Ben pazarlamadan söz etmeyi sevmiyorum. Genel düşünceyi yansıtan fikirler ortaya koyuyorum. Bir şeye karar veririm ve bunu tartışmam.
Siz tek kişilik bir dünyadan söz ediyorsunuz. Ekip halinde nasıl çalışıyorsunuz?
İnsanların sandığından çok daha kolay birisiyim. Bazı çalışanlar yıllardır Chanel’de ve benim dışımda kimseyle iş yapmak istemiyorlar. Bu da korkunç olmadığımı gösteriyor. Hatta “kolay” olduğumu bile söyleyebilirim. Herkes aynı seviyededir benim gözümde. Atölyedeki terzilere, stüdyo yöneticilerine ve her zaman hal hatır sorduğum oda hizmetlilerine ihtiyacım var. Hiyerarşiden nefret ederim.

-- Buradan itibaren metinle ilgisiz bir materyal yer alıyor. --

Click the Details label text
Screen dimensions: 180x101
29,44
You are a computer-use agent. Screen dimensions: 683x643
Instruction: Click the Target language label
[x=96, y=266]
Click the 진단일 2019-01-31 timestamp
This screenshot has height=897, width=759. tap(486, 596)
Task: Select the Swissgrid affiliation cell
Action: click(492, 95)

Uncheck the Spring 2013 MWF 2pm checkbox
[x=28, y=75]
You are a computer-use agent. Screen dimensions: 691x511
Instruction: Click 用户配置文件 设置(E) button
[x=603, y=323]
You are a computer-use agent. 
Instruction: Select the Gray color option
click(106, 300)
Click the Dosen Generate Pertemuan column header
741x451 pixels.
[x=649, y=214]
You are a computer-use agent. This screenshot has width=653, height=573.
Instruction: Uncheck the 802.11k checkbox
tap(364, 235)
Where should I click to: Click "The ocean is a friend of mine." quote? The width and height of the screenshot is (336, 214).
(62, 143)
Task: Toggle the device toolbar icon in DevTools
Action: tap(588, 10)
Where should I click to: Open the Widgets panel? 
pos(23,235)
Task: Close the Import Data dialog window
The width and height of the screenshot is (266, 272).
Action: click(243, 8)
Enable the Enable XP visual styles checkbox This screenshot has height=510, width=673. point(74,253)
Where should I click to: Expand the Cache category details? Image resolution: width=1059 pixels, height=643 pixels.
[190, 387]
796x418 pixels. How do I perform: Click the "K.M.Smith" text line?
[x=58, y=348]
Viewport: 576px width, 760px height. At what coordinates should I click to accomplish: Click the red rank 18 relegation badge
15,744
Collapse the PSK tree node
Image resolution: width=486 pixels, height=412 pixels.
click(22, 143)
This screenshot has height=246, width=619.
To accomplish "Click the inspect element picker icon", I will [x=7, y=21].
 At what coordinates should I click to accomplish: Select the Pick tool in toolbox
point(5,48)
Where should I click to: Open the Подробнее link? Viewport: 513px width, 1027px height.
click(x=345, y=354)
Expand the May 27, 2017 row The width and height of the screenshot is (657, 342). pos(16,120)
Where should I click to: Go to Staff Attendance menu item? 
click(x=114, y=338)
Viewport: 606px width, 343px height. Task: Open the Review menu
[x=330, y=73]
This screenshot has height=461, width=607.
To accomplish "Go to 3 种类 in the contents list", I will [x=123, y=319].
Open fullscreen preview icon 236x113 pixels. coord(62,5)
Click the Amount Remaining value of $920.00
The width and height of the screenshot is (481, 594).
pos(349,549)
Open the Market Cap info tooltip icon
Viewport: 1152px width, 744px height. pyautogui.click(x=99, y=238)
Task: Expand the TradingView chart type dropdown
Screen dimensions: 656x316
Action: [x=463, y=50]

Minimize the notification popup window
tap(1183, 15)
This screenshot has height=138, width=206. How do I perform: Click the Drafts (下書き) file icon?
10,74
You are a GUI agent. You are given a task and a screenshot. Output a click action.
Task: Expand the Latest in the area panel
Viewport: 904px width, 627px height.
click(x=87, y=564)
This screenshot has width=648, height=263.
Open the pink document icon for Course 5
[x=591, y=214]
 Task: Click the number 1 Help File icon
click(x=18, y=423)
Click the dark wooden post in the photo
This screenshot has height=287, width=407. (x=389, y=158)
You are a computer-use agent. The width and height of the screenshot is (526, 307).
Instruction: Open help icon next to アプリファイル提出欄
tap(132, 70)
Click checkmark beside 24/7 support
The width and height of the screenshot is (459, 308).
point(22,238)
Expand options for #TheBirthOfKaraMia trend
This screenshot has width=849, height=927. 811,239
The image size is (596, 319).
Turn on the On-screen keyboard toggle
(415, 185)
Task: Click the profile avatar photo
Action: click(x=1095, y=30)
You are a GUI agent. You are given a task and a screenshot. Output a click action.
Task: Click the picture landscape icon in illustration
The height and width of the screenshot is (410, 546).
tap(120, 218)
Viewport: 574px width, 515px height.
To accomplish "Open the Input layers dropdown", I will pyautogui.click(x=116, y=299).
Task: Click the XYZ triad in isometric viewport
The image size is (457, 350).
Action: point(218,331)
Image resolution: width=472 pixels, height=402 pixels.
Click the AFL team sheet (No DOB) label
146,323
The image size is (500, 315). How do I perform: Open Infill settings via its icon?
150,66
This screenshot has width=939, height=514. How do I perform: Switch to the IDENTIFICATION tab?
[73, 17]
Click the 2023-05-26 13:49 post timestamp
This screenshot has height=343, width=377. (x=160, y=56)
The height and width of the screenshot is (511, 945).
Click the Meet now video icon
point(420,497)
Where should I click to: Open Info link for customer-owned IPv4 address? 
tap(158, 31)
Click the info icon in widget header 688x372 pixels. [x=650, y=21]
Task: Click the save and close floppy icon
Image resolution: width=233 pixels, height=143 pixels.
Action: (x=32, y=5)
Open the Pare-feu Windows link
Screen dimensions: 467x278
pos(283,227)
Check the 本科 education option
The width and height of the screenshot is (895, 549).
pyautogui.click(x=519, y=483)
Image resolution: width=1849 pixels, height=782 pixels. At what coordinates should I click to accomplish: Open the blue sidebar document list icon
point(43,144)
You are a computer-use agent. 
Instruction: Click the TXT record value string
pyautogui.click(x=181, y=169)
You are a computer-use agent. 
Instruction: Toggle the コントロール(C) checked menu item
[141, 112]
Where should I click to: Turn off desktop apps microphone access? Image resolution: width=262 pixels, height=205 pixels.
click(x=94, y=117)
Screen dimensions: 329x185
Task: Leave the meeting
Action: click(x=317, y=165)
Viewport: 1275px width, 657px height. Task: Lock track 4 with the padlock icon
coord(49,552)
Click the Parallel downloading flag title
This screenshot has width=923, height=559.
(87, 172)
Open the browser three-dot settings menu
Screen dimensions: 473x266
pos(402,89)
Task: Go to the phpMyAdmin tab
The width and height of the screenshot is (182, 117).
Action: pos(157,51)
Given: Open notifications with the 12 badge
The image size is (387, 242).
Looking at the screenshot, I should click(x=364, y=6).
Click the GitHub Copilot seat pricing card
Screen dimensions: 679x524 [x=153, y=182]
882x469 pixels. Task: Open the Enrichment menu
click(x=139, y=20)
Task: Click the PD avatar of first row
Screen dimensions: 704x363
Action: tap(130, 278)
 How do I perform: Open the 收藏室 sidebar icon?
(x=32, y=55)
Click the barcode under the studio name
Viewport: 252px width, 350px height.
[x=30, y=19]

Ancak defilelerin bir orkestra şefine ihtiyacı var…
Evet ve o da benim. Ancak her şey doğal olarak ve iyi bir ruh haliyle gerçekleşir. Modadaki atmosfer aslında sanılandan çok daha sakindir.
Yılda on altı koleksiyon çizerken nereden ilham alıyorsunuz?
Bu bir mucize. Fikirlerin büyük bir bölümü ve genellikle de en iyileri uyurken gelir. Her zaman yanıma bir blok kâğıt koyarım ve uyanır uyanmaz not ederim. Daha sonra da bunlara gözlerim açık olarak sürekli bakarım.
Gerçekten her şeye mi?
Benim bir önceliğim yok. “Yalnızca beni ilgilendiren şeylere bakarım” diye sekter bir bakış açısı var. Beni ise her şey ilgilendirir, hatta ilgilendirmeyenler bile. Hiçbir zaman sığ düşünceli olmadım. Zaten hep şöyle derim: İştah yemek yerken, fikirler de çalışırken gelir.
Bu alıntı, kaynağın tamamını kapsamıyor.